Vincent Canby of The New York Times wrote, "Mr. Cohen is not unintelligent, but the few interesting ideas in his horror films, including the recent Demon, are drenched in supreme silliness by way of the dialogue and special effects." A review published in Variety called it a "stomach-churning little film", praising Herrmann's "highly effective" score but criticizing the film's script as being too far-fetched. Gene Siskel of the Chicago Tribune gave the film one out of four stars, lambasting it as "imbecilic". Kevin Thomas of the Los Angeles Times called it "a sort of primitive low-budget sequel — rip-off may be the better word — to Rosemary's Baby. Despite patches of risible dialogue and other ludicrous bits and pieces it holds attention and even manages to be pretty scary." Tom Milne of The Monthly Film Bulletin wrote, "Attitudes to horror films being what they are, it's a fairly safe bet that John Ryan won't get the credit he so richly deserves for an outstanding performance which brings It's Alive within striking distance of Night of the Living Dead."

Leonard Maltin gave It's Alive two-and-a-half out of four stars, commending Herrmann's score but noting that the film is "not for all tastes." A review published by TV Guide awarded the film three out of five stars, reading, "Part visceral horror flick and part Oedipal allegory, It's Alive explores a widely repressed but crucial element of family life—parents' ambivalence toward their children—and satirizes society's cavalier treatment of its youngest members." A review published by Time Out reads, "Despite such potentially sidesplitting material, the film often manages to instill a genuinely chilling atmosphere, with its initially kitsch family growing into human beings as they plummet into a world unhinged and apart at the seams." Dennis Schwartz of Ozus' World Movie Reviews gave It's Alive a grade of "A," praising Ryan's performance and calling the film "a wacky low-grade entertaining horror pic, one that also has an edge, is discomforting and surprisingly has a good blend of humor and splatter."

===Home media===
Warner Home Video released It's Alive on VHS and, on October 5, 2004, on DVD.

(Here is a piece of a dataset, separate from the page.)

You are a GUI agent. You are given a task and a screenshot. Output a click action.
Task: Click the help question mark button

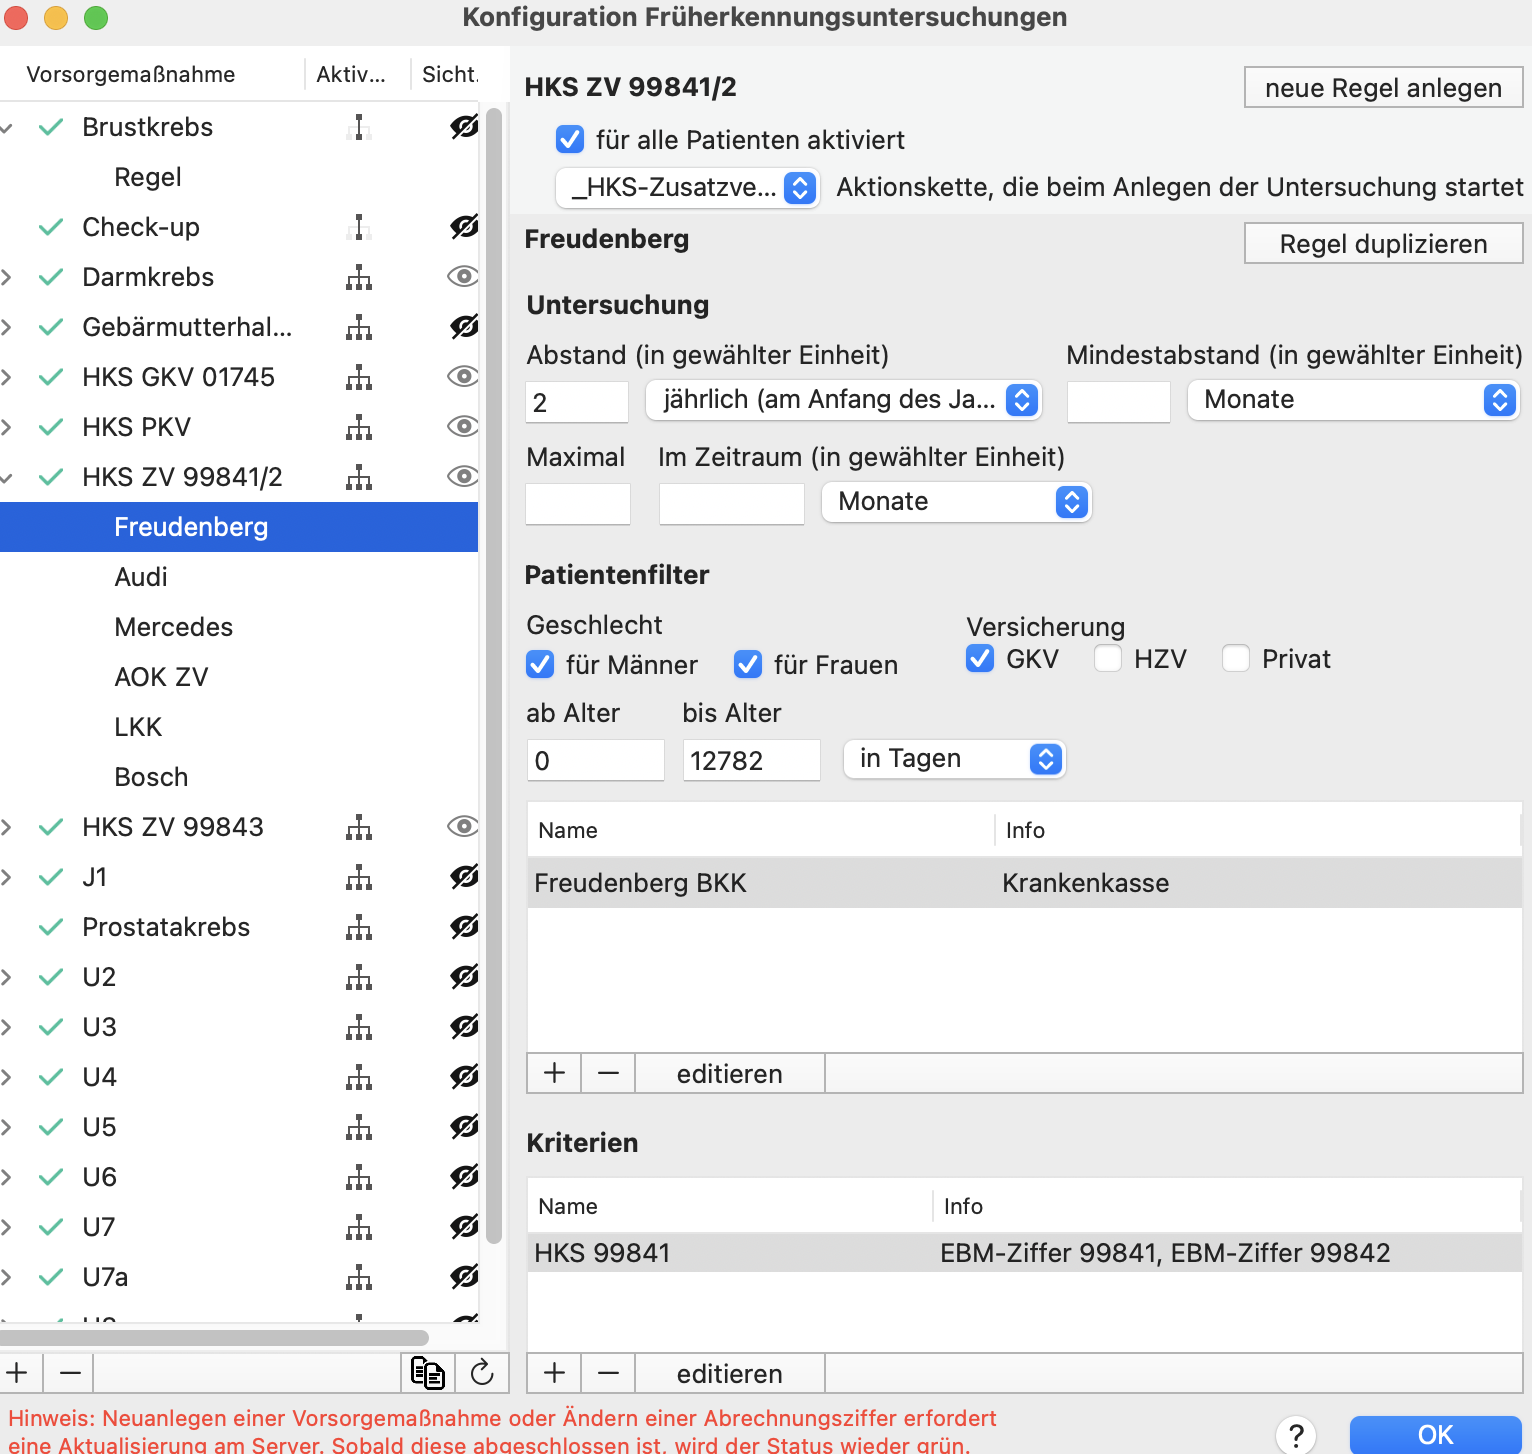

On May 15, 2018, Shout! Factory released a three-disc Blu-ray box set of the It's Alive trilogy. This set contains It's Alive, as well as its sequels It Lives Again and It's Alive III: Island of the Alive.

==Related works==
===Novelization===
The novelizations of the first film and its sequels expound on the dangers of various prescription drugs administered to expectant mothers during the 1950s and early 1960s (e.g. thalidomide), the use of fertility drugs, and the indirect use of pesticides on people. In the story, the mother of the first mutant child had a history of taking combined oral contraceptive pills prior to planning her second pregnancy, whereupon she instead began taking an inadequately tested fertility drug to facilitate the conception of her second child.

===Sequels and remake===
It's Alive was followed by two sequels, It Lives Again (1978) and It's Alive III: Island of the Alive (1987). A remake was released in 2009.